= Lord Charles Murray-Aynsley =

English dean

Lord Charles Murray-Aynsley (21 October 1771 – 5 May 1808) was an English dean.

==Life==
He was the youngest of nine children of John Murray, 3rd Duke of Atholl, and Charlotte Murray, Duchess of Atholl, and baptized as Charles Murray. He matriculated in 1789 at New College, Oxford, graduating B.A. in 1792, and M.A. 1801. On his marriage in 1793 he changed his surname to Murray-Aynsley. He was ordained deacon in 1801, and priest in 1802, by Shute Barrington.

In 1803 Murray-Aynsley was made Dean of Bocking, in Essex. There he entertained King Louis XVIII of France and his suite. The Very Revd Philip Need, Dean of Bocking, described the visit as follows:

In the Year 1808 the exiled French King Louis 18th, living nearby at Gosfield Hall, was entertained by Dean Charles Murray-Aynsley at Bocking Deanery, all the parish taking part in the fun and celebrations. A job was found for everyone in the village so that they could share in the royal celebration. On the day in question it snowed heavily, so some people had the honour of clearing the snow for the King's procession.

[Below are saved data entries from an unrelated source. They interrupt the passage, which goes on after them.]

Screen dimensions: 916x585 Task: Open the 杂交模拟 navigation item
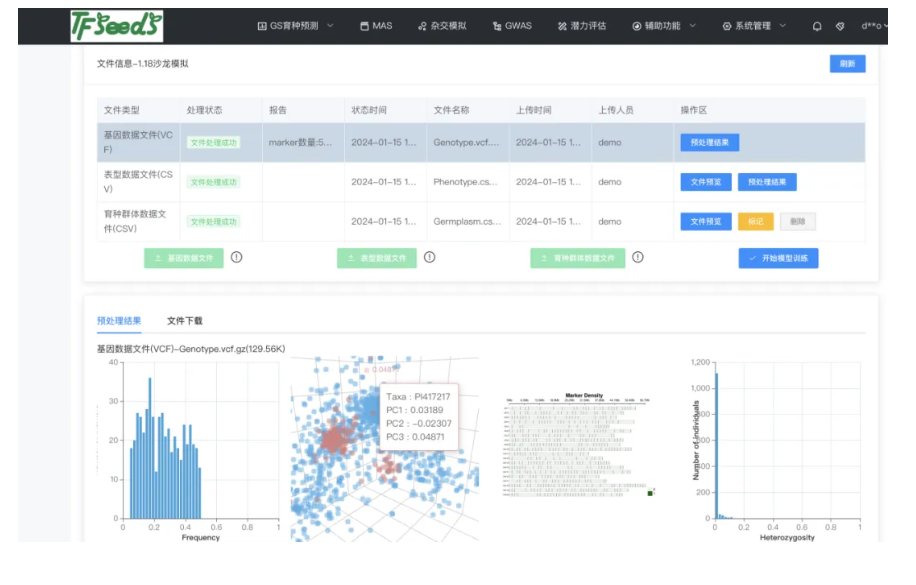[x=443, y=26]
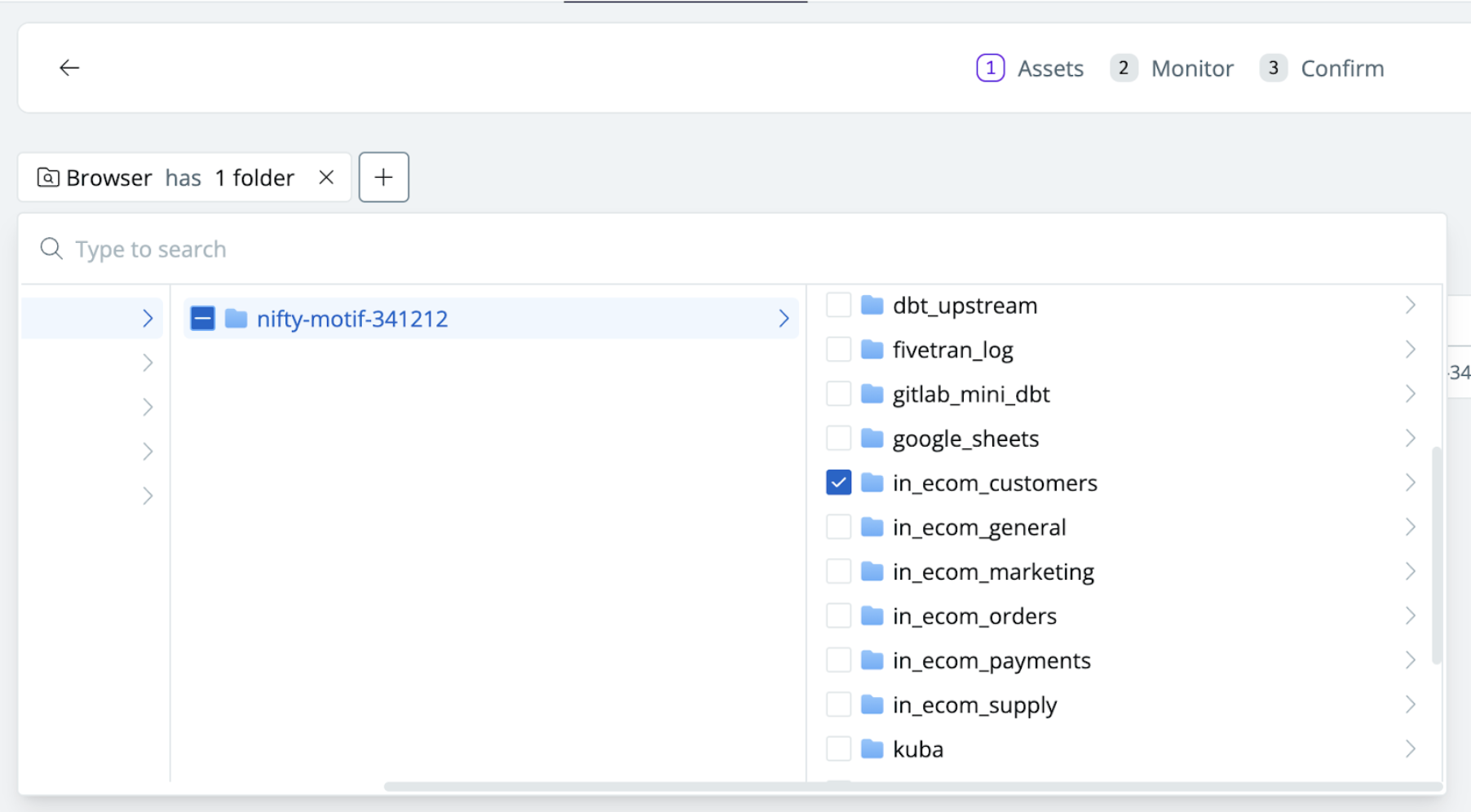
Task: Click the fivetran_log folder icon
Action: coord(872,350)
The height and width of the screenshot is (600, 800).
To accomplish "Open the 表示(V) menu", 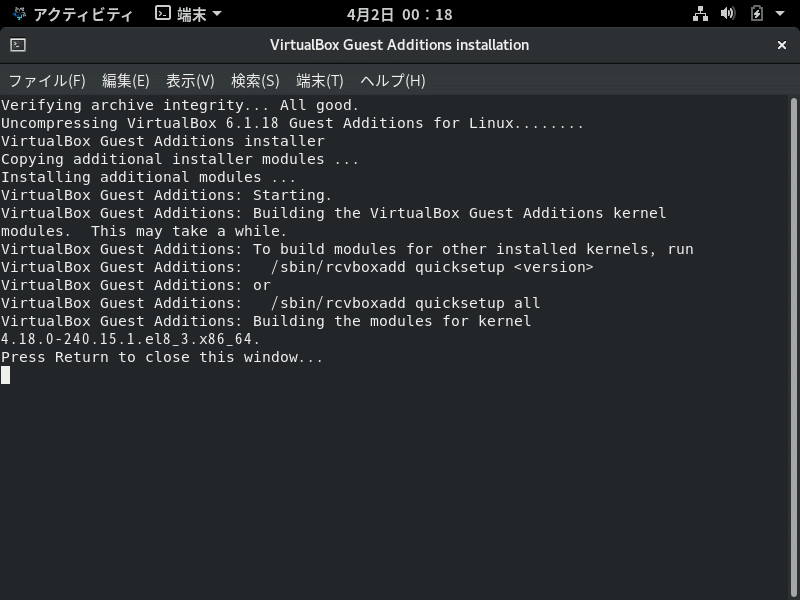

Murray-Aynsley was also the incumbent at Kirk Andreas; and technically Archdeacon of Man.

==Family==
On 18 June 1793 Lord Charles Murray married Alicia Mitford (1768–1813), daughter of George Mitford, and heiress of her great-uncle, Gawen Aynsley, Esq. Upon the marriage, he assumed the single surname Aynsley.

Escutcheon of Aynsley of Little Harle Tower, given by Burke in 1833 for John Murray-Aynsley (Aynsley quartering Murray)

Murray-Aynsley and his wife had seven children, three of whom did not survive to adulthood:

- Charlotte Murray-Aynsley (8 April 1794 – 22 February 1827), married Sir John Oswald in 1812
- John Murray-Aynsley (2 June 1795 – 25 March 1870), married Emma Sara Peach on 24 June 1820 and had issue, including Hugh Murray-Aynsley.
- Charles Collingwood Murray-Aynsley (1796–1797)
- George Edward Murray-Aynsley (b. 1798), died young
- Athole Keturah Murray-Aynsley (22 July 1801 – 26 January 1844), married Sir Herbert Oakeley, 3rd Baronet on 5 June 1826
- Elizabeth Anne Murray-Aynsley (30 October 1802 – 7 June 1880)
- Charles Edward Murray-Aynsley (December 1805 – August 1815)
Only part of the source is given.